[Items from a dataset]
*** Block opens ***

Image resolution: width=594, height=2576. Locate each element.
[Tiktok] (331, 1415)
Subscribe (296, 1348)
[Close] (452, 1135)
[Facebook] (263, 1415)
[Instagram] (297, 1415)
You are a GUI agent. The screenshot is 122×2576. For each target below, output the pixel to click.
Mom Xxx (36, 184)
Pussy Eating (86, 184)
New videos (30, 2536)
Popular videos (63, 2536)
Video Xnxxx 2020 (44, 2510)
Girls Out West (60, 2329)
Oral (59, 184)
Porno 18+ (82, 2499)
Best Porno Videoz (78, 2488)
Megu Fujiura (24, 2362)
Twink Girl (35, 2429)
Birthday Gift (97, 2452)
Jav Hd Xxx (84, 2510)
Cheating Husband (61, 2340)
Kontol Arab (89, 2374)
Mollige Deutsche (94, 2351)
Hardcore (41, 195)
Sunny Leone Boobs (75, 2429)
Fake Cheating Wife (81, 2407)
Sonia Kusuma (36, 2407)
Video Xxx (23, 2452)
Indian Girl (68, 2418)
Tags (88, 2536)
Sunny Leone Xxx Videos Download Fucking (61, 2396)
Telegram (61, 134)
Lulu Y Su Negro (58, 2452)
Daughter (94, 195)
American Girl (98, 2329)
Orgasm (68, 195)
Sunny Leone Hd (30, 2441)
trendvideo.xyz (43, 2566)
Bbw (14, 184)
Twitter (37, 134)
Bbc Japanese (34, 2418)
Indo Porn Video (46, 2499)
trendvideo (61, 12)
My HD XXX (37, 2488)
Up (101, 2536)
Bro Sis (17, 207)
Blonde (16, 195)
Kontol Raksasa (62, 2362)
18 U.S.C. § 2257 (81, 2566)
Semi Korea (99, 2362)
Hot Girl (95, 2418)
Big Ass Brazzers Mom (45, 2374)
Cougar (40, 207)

*** Block closes ***

WORK INSTRUCTION: The requested lines run from the one with "18 U.S.C. § 2257 (81, 2566)" through the last line of the records. Return them exactly.

FINAL ANSWER:
18 U.S.C. § 2257 (81, 2566)
Semi Korea (99, 2362)
Hot Girl (95, 2418)
Big Ass Brazzers Mom (45, 2374)
Cougar (40, 207)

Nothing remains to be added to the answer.